**WRITTEN TASK**
Reproduce all of the material below, swapping every occurrence of "Find the location of a particular element" for "Give the coordinates of a particular element" and leaving everything else untouched.

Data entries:
** Start **
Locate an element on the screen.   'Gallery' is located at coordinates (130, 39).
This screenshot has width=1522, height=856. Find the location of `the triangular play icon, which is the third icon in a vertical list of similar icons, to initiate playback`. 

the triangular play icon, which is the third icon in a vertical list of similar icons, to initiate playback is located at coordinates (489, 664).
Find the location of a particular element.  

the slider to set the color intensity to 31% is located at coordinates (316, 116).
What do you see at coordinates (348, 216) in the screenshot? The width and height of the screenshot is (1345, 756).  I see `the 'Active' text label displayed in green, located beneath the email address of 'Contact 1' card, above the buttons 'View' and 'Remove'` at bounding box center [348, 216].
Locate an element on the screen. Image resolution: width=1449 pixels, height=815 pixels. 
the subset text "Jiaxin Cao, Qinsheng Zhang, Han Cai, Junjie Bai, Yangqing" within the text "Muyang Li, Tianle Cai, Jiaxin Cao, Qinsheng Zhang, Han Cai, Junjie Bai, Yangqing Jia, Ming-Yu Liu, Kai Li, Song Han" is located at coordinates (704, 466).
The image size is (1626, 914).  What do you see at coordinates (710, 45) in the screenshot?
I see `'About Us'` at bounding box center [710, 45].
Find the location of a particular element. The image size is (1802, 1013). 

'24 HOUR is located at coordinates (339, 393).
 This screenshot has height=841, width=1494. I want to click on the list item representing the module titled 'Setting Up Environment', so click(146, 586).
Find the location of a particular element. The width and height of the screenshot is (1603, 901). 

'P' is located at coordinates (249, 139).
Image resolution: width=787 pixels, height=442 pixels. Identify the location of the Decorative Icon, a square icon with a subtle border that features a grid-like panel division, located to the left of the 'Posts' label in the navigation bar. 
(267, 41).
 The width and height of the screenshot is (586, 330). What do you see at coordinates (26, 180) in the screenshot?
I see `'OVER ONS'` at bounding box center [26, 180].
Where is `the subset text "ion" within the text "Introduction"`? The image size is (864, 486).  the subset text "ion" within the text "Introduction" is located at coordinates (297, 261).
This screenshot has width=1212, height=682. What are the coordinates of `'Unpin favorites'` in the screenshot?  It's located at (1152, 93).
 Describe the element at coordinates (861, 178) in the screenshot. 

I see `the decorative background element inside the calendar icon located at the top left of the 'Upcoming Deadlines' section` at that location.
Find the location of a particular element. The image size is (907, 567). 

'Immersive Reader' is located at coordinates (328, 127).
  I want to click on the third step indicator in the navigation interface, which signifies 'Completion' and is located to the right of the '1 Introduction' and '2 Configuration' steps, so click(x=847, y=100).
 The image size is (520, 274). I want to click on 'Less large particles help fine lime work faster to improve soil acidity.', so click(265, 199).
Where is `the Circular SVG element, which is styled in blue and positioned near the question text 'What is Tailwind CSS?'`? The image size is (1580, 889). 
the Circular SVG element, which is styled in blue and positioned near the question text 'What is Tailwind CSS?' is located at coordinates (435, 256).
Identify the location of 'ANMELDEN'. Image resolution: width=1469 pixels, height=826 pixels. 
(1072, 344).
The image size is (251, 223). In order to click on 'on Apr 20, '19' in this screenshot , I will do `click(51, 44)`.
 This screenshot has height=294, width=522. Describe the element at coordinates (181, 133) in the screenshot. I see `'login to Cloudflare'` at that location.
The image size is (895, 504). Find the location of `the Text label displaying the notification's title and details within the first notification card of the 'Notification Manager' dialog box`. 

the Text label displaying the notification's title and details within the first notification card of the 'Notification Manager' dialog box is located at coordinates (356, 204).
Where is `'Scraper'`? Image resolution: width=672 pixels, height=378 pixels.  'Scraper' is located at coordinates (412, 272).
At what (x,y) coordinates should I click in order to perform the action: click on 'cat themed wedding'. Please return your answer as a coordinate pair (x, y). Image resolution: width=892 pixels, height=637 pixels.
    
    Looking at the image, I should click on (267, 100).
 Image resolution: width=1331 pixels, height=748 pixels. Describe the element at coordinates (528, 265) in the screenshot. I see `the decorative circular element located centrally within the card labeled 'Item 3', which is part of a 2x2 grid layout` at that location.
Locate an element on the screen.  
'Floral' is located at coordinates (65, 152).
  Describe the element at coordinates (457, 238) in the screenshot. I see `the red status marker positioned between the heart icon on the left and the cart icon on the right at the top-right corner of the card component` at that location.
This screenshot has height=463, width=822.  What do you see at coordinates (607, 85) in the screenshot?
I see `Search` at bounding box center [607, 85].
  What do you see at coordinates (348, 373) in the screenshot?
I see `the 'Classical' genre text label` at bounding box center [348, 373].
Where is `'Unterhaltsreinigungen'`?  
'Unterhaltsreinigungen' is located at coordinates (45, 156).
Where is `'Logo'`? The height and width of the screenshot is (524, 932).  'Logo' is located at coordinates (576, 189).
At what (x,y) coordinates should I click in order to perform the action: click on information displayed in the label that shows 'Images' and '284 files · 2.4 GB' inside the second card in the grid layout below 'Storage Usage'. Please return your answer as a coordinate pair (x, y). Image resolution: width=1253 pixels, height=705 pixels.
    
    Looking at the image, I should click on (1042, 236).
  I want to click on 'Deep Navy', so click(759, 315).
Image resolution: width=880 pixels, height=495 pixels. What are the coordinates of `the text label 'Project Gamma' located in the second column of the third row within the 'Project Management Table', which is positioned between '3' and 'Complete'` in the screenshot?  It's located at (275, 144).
** End **
**THE RESULT**
Locate an element on the screen.   'Gallery' is located at coordinates (130, 39).
This screenshot has width=1522, height=856. Find the location of `the triangular play icon, which is the third icon in a vertical list of similar icons, to initiate playback`. 

the triangular play icon, which is the third icon in a vertical list of similar icons, to initiate playback is located at coordinates (489, 664).
Give the coordinates of a particular element.  

the slider to set the color intensity to 31% is located at coordinates (316, 116).
What do you see at coordinates (348, 216) in the screenshot? The width and height of the screenshot is (1345, 756).  I see `the 'Active' text label displayed in green, located beneath the email address of 'Contact 1' card, above the buttons 'View' and 'Remove'` at bounding box center [348, 216].
Locate an element on the screen. Image resolution: width=1449 pixels, height=815 pixels. 
the subset text "Jiaxin Cao, Qinsheng Zhang, Han Cai, Junjie Bai, Yangqing" within the text "Muyang Li, Tianle Cai, Jiaxin Cao, Qinsheng Zhang, Han Cai, Junjie Bai, Yangqing Jia, Ming-Yu Liu, Kai Li, Song Han" is located at coordinates (704, 466).
The image size is (1626, 914).  What do you see at coordinates (710, 45) in the screenshot?
I see `'About Us'` at bounding box center [710, 45].
Give the coordinates of a particular element. The image size is (1802, 1013). 

'24 HOUR is located at coordinates (339, 393).
 This screenshot has height=841, width=1494. I want to click on the list item representing the module titled 'Setting Up Environment', so click(146, 586).
Give the coordinates of a particular element. The width and height of the screenshot is (1603, 901). 

'P' is located at coordinates (249, 139).
Image resolution: width=787 pixels, height=442 pixels. Identify the location of the Decorative Icon, a square icon with a subtle border that features a grid-like panel division, located to the left of the 'Posts' label in the navigation bar. 
(267, 41).
 The width and height of the screenshot is (586, 330). What do you see at coordinates (26, 180) in the screenshot?
I see `'OVER ONS'` at bounding box center [26, 180].
Where is `the subset text "ion" within the text "Introduction"`? The image size is (864, 486).  the subset text "ion" within the text "Introduction" is located at coordinates (297, 261).
This screenshot has width=1212, height=682. What are the coordinates of `'Unpin favorites'` in the screenshot?  It's located at (1152, 93).
 Describe the element at coordinates (861, 178) in the screenshot. 

I see `the decorative background element inside the calendar icon located at the top left of the 'Upcoming Deadlines' section` at that location.
Give the coordinates of a particular element. The image size is (907, 567). 

'Immersive Reader' is located at coordinates (328, 127).
  I want to click on the third step indicator in the navigation interface, which signifies 'Completion' and is located to the right of the '1 Introduction' and '2 Configuration' steps, so click(x=847, y=100).
 The image size is (520, 274). I want to click on 'Less large particles help fine lime work faster to improve soil acidity.', so click(265, 199).
Where is `the Circular SVG element, which is styled in blue and positioned near the question text 'What is Tailwind CSS?'`? The image size is (1580, 889). 
the Circular SVG element, which is styled in blue and positioned near the question text 'What is Tailwind CSS?' is located at coordinates (435, 256).
Identify the location of 'ANMELDEN'. Image resolution: width=1469 pixels, height=826 pixels. 
(1072, 344).
The image size is (251, 223). In order to click on 'on Apr 20, '19' in this screenshot , I will do `click(51, 44)`.
 This screenshot has height=294, width=522. Describe the element at coordinates (181, 133) in the screenshot. I see `'login to Cloudflare'` at that location.
The image size is (895, 504). Find the location of `the Text label displaying the notification's title and details within the first notification card of the 'Notification Manager' dialog box`. 

the Text label displaying the notification's title and details within the first notification card of the 'Notification Manager' dialog box is located at coordinates (356, 204).
Where is `'Scraper'`? Image resolution: width=672 pixels, height=378 pixels.  'Scraper' is located at coordinates (412, 272).
At what (x,y) coordinates should I click in order to perform the action: click on 'cat themed wedding'. Please return your answer as a coordinate pair (x, y). Image resolution: width=892 pixels, height=637 pixels.
    
    Looking at the image, I should click on (267, 100).
 Image resolution: width=1331 pixels, height=748 pixels. Describe the element at coordinates (528, 265) in the screenshot. I see `the decorative circular element located centrally within the card labeled 'Item 3', which is part of a 2x2 grid layout` at that location.
Locate an element on the screen.  
'Floral' is located at coordinates (65, 152).
  Describe the element at coordinates (457, 238) in the screenshot. I see `the red status marker positioned between the heart icon on the left and the cart icon on the right at the top-right corner of the card component` at that location.
This screenshot has height=463, width=822.  What do you see at coordinates (607, 85) in the screenshot?
I see `Search` at bounding box center [607, 85].
  What do you see at coordinates (348, 373) in the screenshot?
I see `the 'Classical' genre text label` at bounding box center [348, 373].
Where is `'Unterhaltsreinigungen'`?  
'Unterhaltsreinigungen' is located at coordinates (45, 156).
Where is `'Logo'`? The height and width of the screenshot is (524, 932).  'Logo' is located at coordinates (576, 189).
At what (x,y) coordinates should I click in order to perform the action: click on information displayed in the label that shows 'Images' and '284 files · 2.4 GB' inside the second card in the grid layout below 'Storage Usage'. Please return your answer as a coordinate pair (x, y). Image resolution: width=1253 pixels, height=705 pixels.
    
    Looking at the image, I should click on (1042, 236).
  I want to click on 'Deep Navy', so click(759, 315).
Image resolution: width=880 pixels, height=495 pixels. What are the coordinates of `the text label 'Project Gamma' located in the second column of the third row within the 'Project Management Table', which is positioned between '3' and 'Complete'` in the screenshot?  It's located at (275, 144).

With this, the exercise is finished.